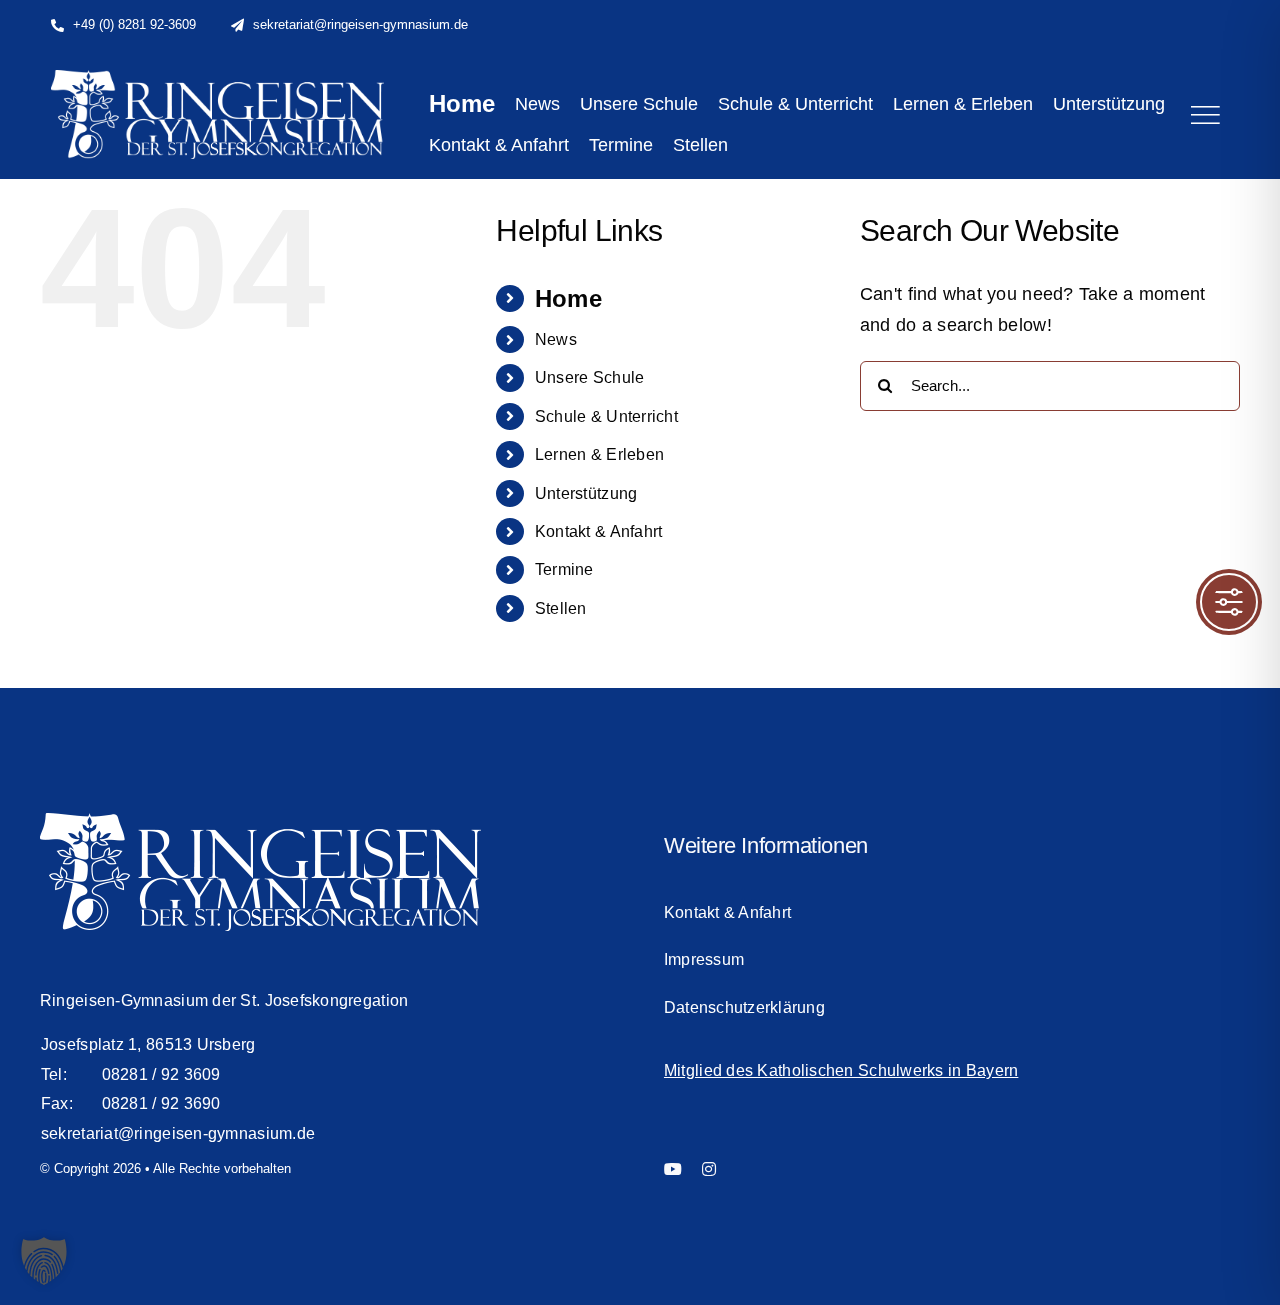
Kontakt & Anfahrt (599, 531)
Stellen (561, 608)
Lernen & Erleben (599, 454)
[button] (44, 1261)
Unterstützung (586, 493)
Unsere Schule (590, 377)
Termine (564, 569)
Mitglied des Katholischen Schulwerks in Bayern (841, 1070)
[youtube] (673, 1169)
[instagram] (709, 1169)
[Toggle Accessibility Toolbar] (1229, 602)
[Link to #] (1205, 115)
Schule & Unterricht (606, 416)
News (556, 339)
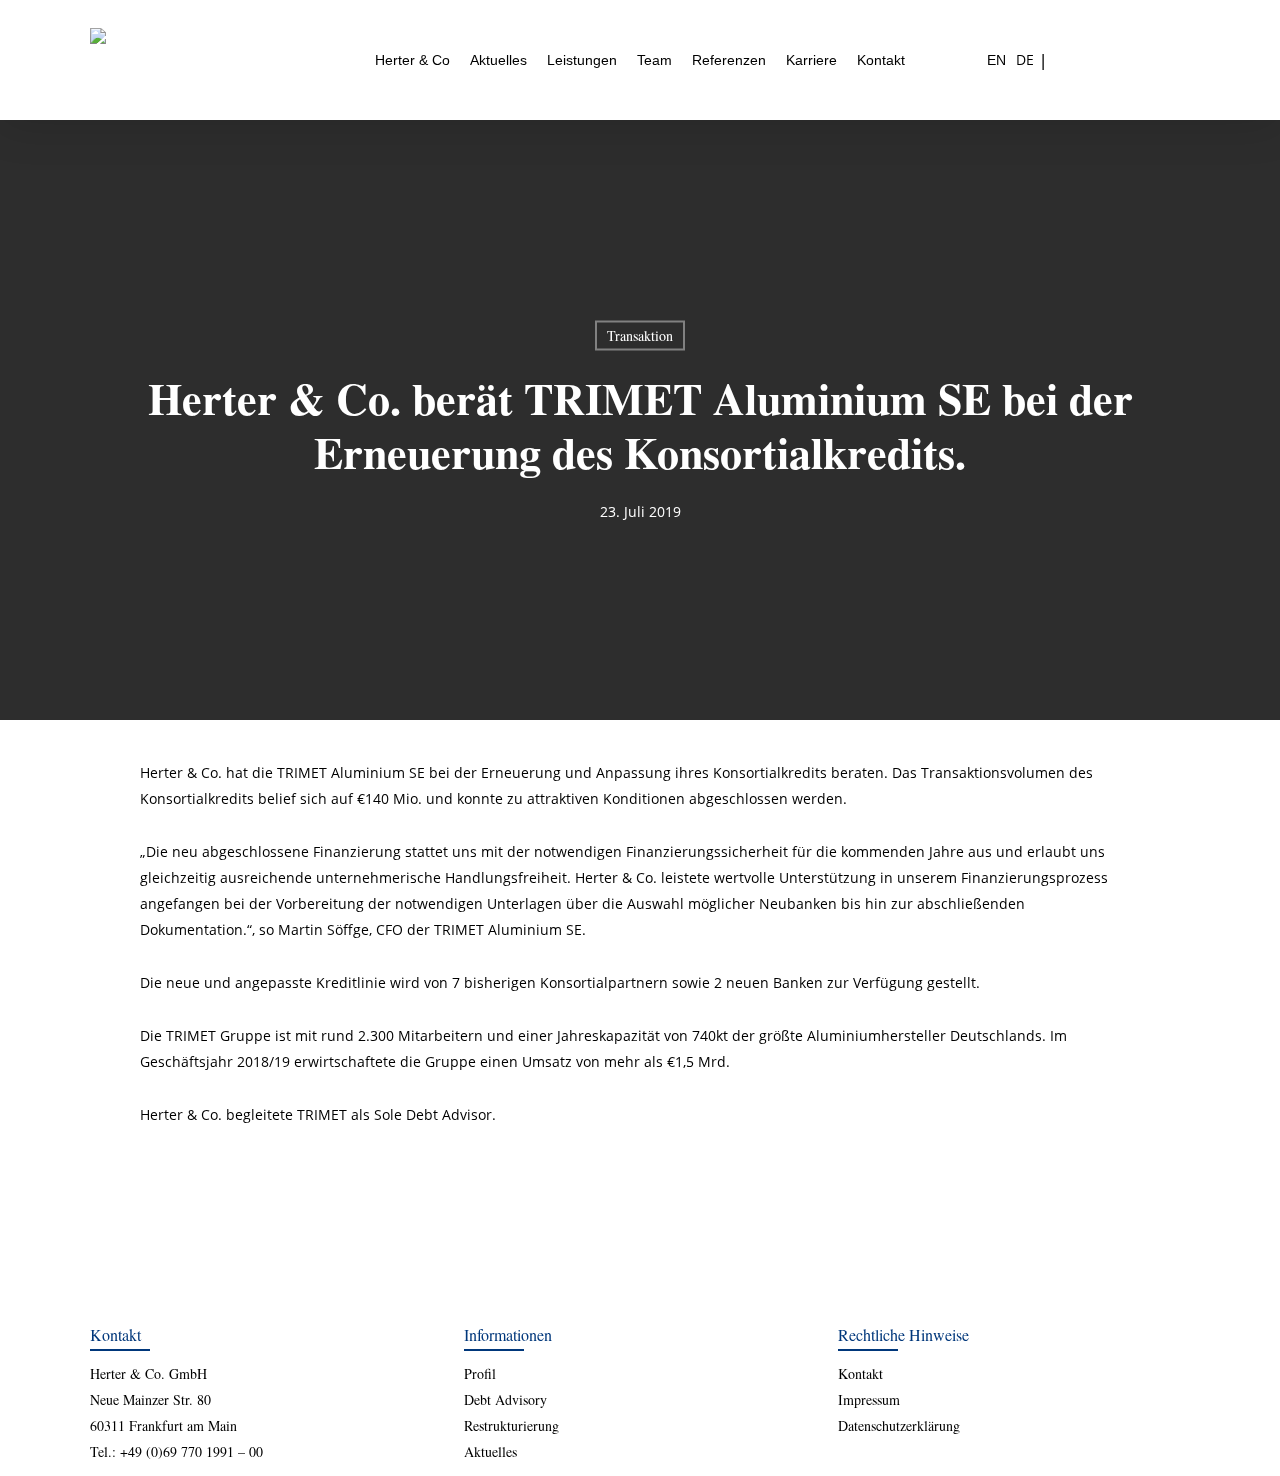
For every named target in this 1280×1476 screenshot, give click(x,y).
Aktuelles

§ Task statement
Before you return the listing exactly, strip out its pictures.

§ Reply to the task
Kontakt & Anfahrt (599, 531)
Stellen (561, 608)
Lernen & Erleben (599, 454)
[button] (44, 1261)
Unterstützung (586, 493)
Unsere Schule (590, 377)
Termine (564, 569)
Mitglied des Katholischen Schulwerks in Bayern (841, 1070)
[youtube] (673, 1169)
[instagram] (709, 1169)
[Toggle Accessibility Toolbar] (1229, 602)
[Link to #] (1205, 115)
Schule & Unterricht (606, 416)
News (556, 339)
For every named target in this 1280×1476 screenshot, give click(x,y).
Aktuelles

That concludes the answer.